Secular masculinity also gets something right about the relationship between suffering and meaning. Where religious frameworks often offer theodicy — explanations for why suffering is ultimately meaningful — secular masculinity accepts suffering as simply what it is, and finds that this acceptance, paradoxically, can be less distressing than the theological gymnastics required to make it “make sense.” Camus’s Sisyphus is, in some respects, more at peace than Job, because he has stopped expecting an answer.
And secular masculinity has generated genuine ethical seriousness. Peter Singer’s utilitarian ethics, secular but rigorous, has motivated more actual change in how humans treat other animals and distant humans than almost any religious movement of the past fifty years. Sam Harris’s Waking Up makes a secular case for contemplative practice that is philosophically honest in a way that much religious instruction is not. These are real contributions to how men can live.
What It Quietly Struggles With
The data on secular male psychology is not flattering in certain dimensions. The Harvard Study of Adult Development, the longest longitudinal study of male wellbeing ever conducted, found that the single most consistent predictor of late-life flourishing in men was the quality of their close relationships — and that secular men showed systematically worse performance on this measure than religious men, not because they were worse people, but because they lacked the infrastructure.
Secular masculinity has not solved the community problem. The bar, the gym, the poker game — these provide companionship without depth. Men’s groups and therapy can provide depth but require active construction and are culturally stigmatized in many secular environments. The religious community provides both, pre-built, recurring, free at the point of use. Until secular culture builds an equivalent, the data will continue to show the gap.
There is also the mortality problem. Every major religious tradition has a framework for helping men accept death — not solve it, but metabolize it in a way that permits life to be fully lived. The secular traditions’ accounts of mortality — Epicurus’s “when death is, I am not” argument, Heidegger’s Sein-zum-Tode (being-toward-death) — are philosophically respectable but psychologically thin.
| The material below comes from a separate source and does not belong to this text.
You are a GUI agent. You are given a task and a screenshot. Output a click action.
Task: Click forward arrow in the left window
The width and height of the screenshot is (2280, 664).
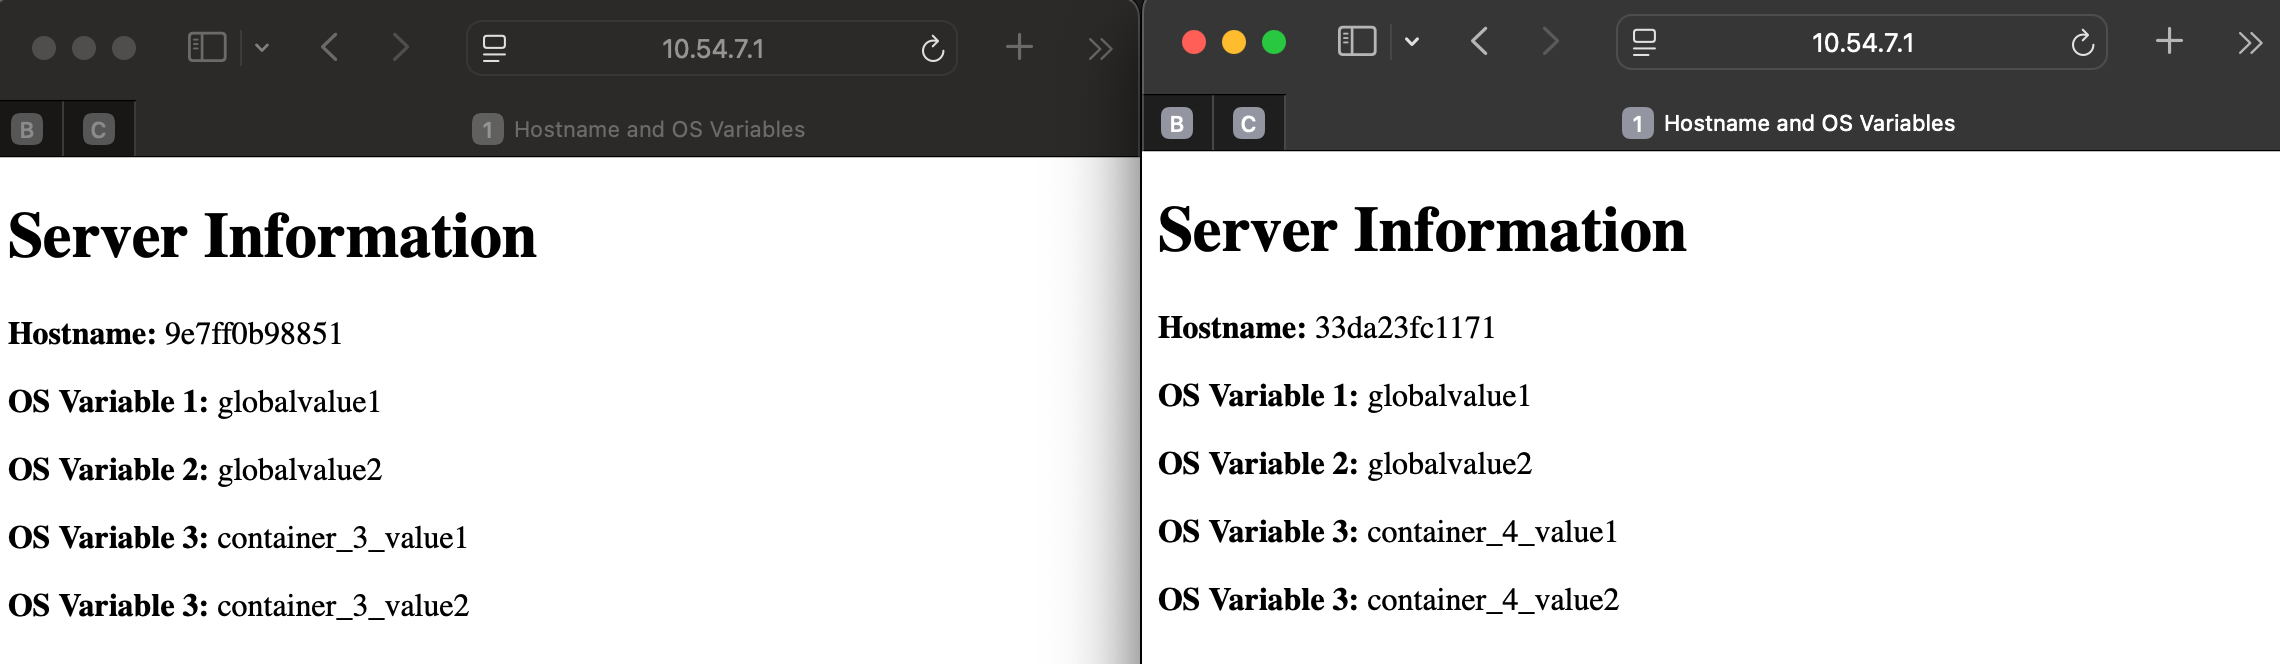point(400,47)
They convince intellectually without helping emotionally. Men who are not religious have to come to terms with death without the tools most humans have historically used for the purpose, and many of them simply avoid the subject rather than confront it — which is precisely what Heidegger said they would do.
The Honest Accounting
Secular masculinity is not failing. It is incomplete. The philosophical tradition it inherits — Stoicism, existentialism, absurdism — provides a serious account of how to live without God that is genuinely adequate for men who do the work of engaging it. Most secular men do not do this work. They are secular by default rather than by philosophical commitment, which means they have discarded the resources of religious tradition without acquiring the resources of secular philosophy.
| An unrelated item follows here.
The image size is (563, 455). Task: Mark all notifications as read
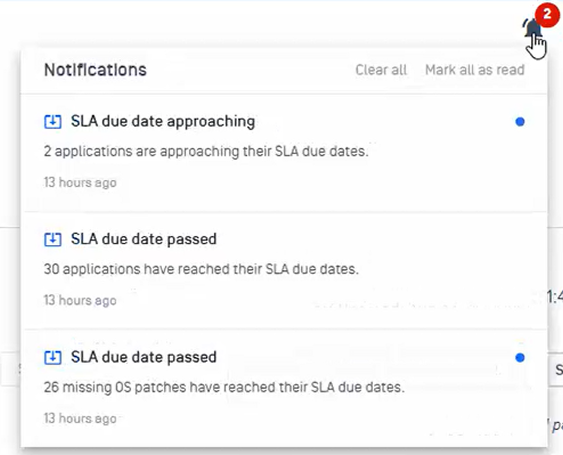pyautogui.click(x=475, y=70)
The secular man who has actually read Marcus Aurelius and taken him seriously, who has thought through Camus’s absurdism and chosen defiance, who has built real community through deliberate effort rather than institutional inheritance — this man is psychologically equipped in ways that compare favorably with religious men. There are not many of them. But they exist, and they show what secular masculinity looks like at its best: honest about what it doesn’t have, rigorous about what it does, and unwilling to pretend either that God exists or that his absence doesn’t cost anything.